Os dois opositores, Alves Kamulingue e Isaías Cassule, foram raptados na via pública, em Luanda, nos dias 27 e 29 de Maio de 2012, quando tentavam organizar uma manifestação de veteranos e desmobilizados contra o Governo de José Eduardo dos Santos.

Foram assassinadas por elementos da Polícia Nacional e dos Serviços de Informação, conforme admitiu a própria Procuradoria-Geral da República.

A continuidade do julgamento resulta da decisão do Presidente angolano, José Eduardo dos Santos, de revogar a promoção a brigadeiro de um dos acusados dos crimes, de rapto e homicídio dos dois homens.
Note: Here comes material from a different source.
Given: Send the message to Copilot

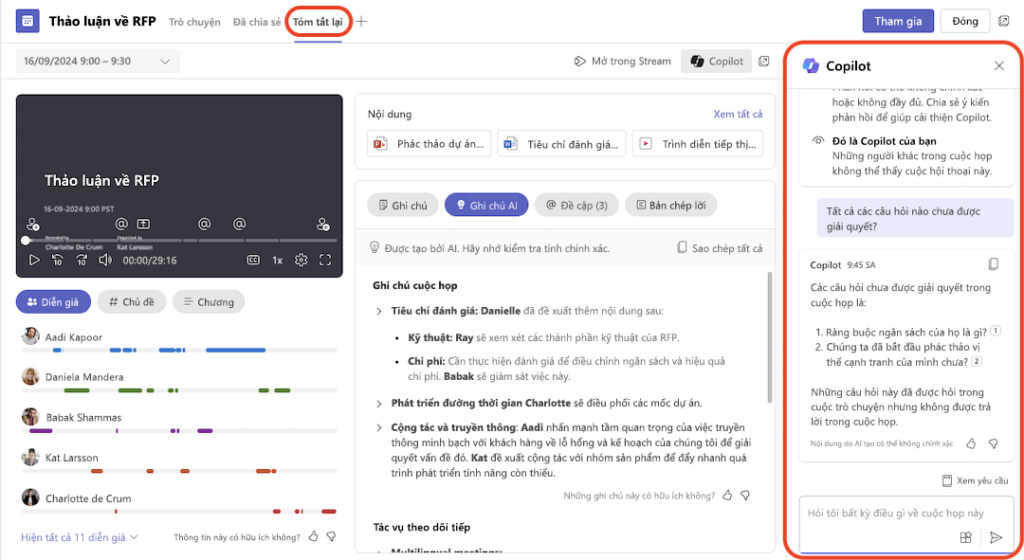Looking at the screenshot, I should [x=995, y=537].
Essa promoção levou o TPL, a 08 de Setembro, a declarar-se incompetente para continuar com o julgamento, uma semana depois de iniciado, por se tratar de um oficial general e por isso sujeito à Justiça Militar.

Numa ordem assinada pelo Comandante-em-Chefe e Presidente da República de 22 de Setembro, além da revogação da promoção é determinada a abertura de uma investigação à instrução daquele processo por, à data, o militar já se encontrar detido. A mesma ordem considerava “inconveniente e inoportuna” a promoção, concedida a 27 de Maio de 2014.

A associação angolana Mãos Livres representa os familiares das duas vítimas, enquanto assistentes neste processo, sendo que os dois corpos nunca foram recuperados.

O julgamento inicia-se retomando do ponto em que foi suspenso, em Setembro, quando transitou para o Tribunal Supremo, para apreciação.